• [Page text]
•••

Time to get back to snailmail correspondance. Postcards can be fun.
On the Planet Caffinator, we had already saved the planet by using coffee pods. But we had a problem with our postal servic;e that they were too under-appreciated because we had diverted them to moving coffee pods into the arctic. So we followed Boing Boings adorable advice and dressed every postal worker in a cute doggy costume. This alleviated all our problems: funded the postal service, improved moral, and, for some reason, further lowered our CO2 levels.
Zume of Caffinator
They should just stop giving discounts to the people sending me completely undesirable junk, which is the vast majority of what’s in my mailbox. I feel like on the one hand complaining about junk mail is tired and hackneyed, and yet it really does still account for most of what I get.
Do highly recommend postcard correspondence though. I’ve got a chess game going with my brother since December, and it remains highly entertaining.
Interestingly, it’s not funded by taxpayers, but entirely through the sale of postage, gifts, and services.
I’m fairly certain that Congress has to approve any increases in postage rates, though.
Isn’t the government Constitutionally-required to keep the postal service running? It’s the only actual government service specifically called for in the document (Article I, Section 8, Clause 7). Yes, the USPS is a quasi-independent service now, but I don’t think the Constitution was amended to eliminate the requirement.
Apparently about a third of the USPS revenue stream from postage comes from bulk mail. I had understood the USPS was surviving to this point primarily because of consistent bulk mail revenues. I am surprised and disappointed the USPS is not funded at least in part through taxes. For the cost of 1-2 aircraft carriers per year they could reduce or eliminate their reliance on bulk mail.
How does that work? I imagine that each postcard would include the player’s current move, and then some kind of diagram (?) that shows what the board currently looks like. If not for the latter, I imagine that the two virtual boards could get out of sync.

•••

• [Dataset content]
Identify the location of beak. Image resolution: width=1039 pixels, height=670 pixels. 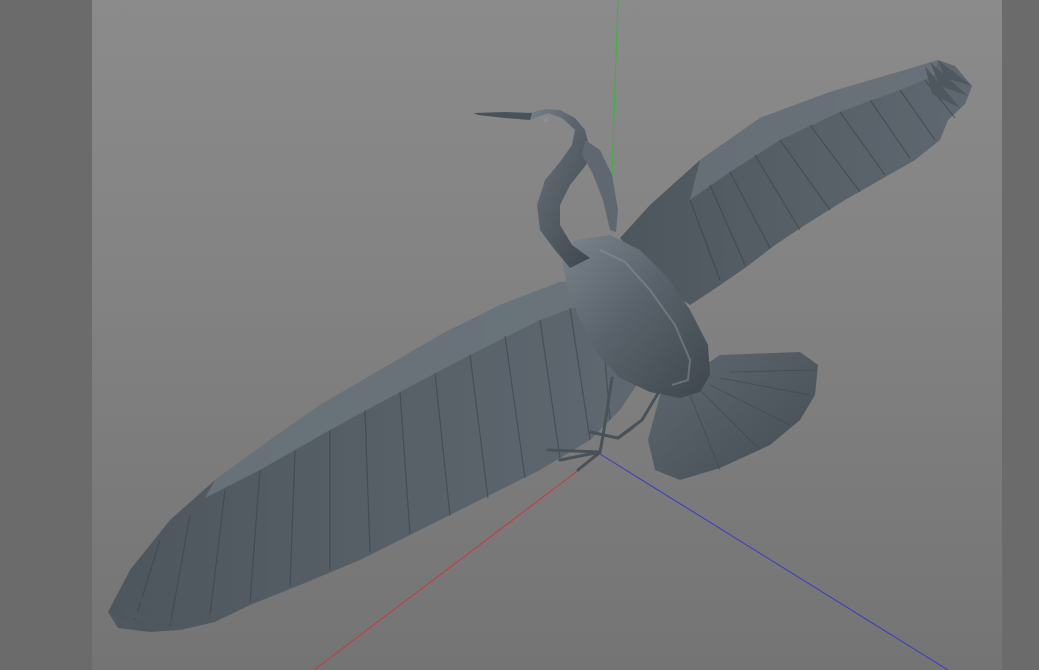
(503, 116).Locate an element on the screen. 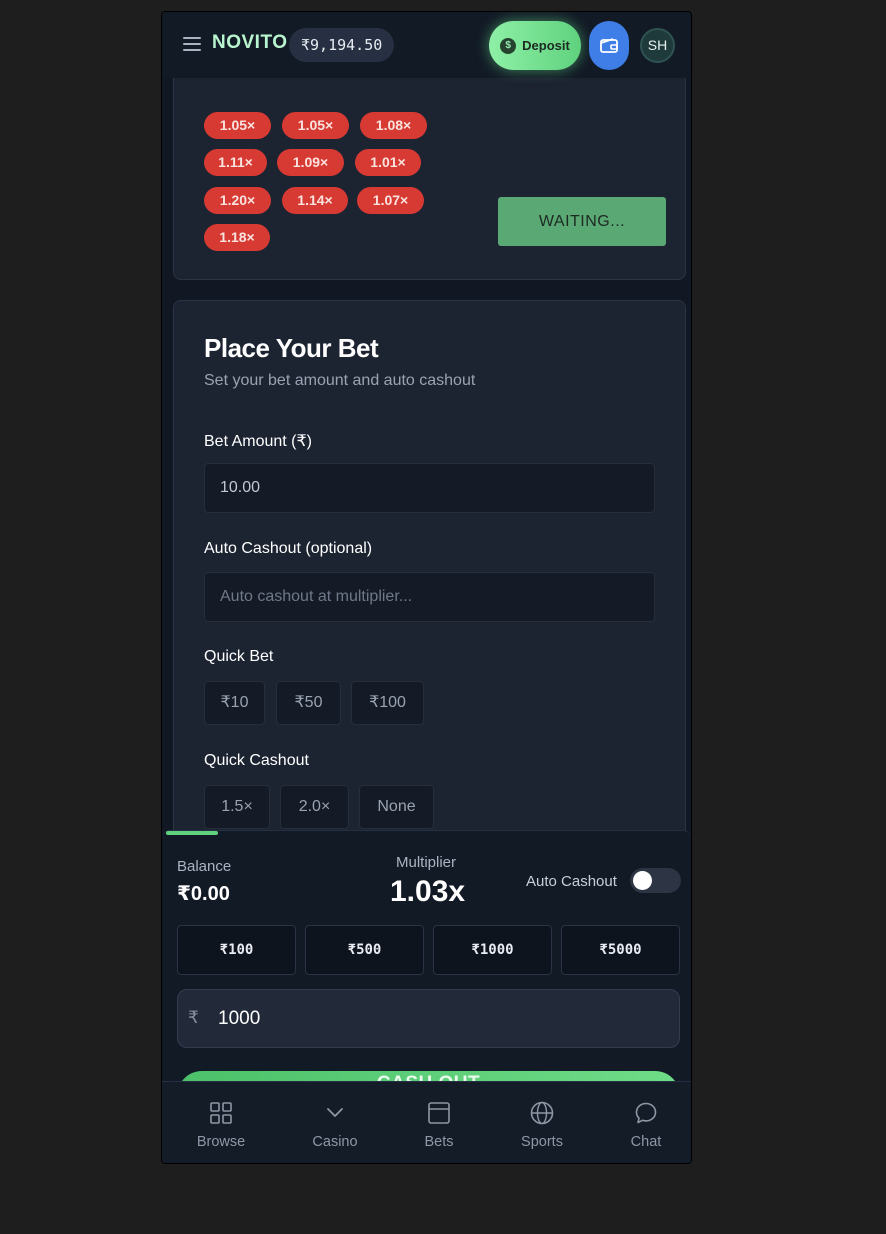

•••

• [Problems to work on]
A – In the postal service comments, since when has one commenter been playing chess by postcard with their brother?
B – Please write what comes next in the postal service comments, picking up after their final sentence.

• [Responses by item number]
A – Since December.

B –
BTW, I just hand wrote, addressed and mailed (via the USPS) a letter to each of my Senators requesting that they vote to fully fund the Postal Service. Then I went and bought a hundred bucks with of postage stamps from the USPS website (my history shows I do that about once a year, and it was time). As a mentioned to my Senators, I am a former/closet philatelist ever since my dad turned me on to it when I was a kid. I don’t do much of anything with it now, other than buy (and use) all the unusual (and many times cool looking) stamps the Postal Service produces.
I have a part of my savins in Italian postal bonds. I think that the better option is to buy USPS postal bonds. Besides post pffices clerks are nice guys,
There is an alpha-numerical code system involved. You simply send your move trough that code. eg D2 to D3 . Your move.
I still send quite a bit of mail, via Stamps.com. I print out sheets of stamps and labels for packages. We send out quite a few packages of gifts to family members and they all go USPS.
My dad was a stamp collector, and he really enjoyed visiting post offices. But if you were on line behind him, you’d have been annoyed, because he would spend forever talking to the clerk and looking through whatever stamps they had.
I would think (naively?) that small rural communities would value their post offices and want to keep them around. But what do I know.
I keep a board out with the moves so we just send the updates. This works because I have an extremely polite cat. My brother’s cat cannot be described as polite, but she exclusively targets soft flesh.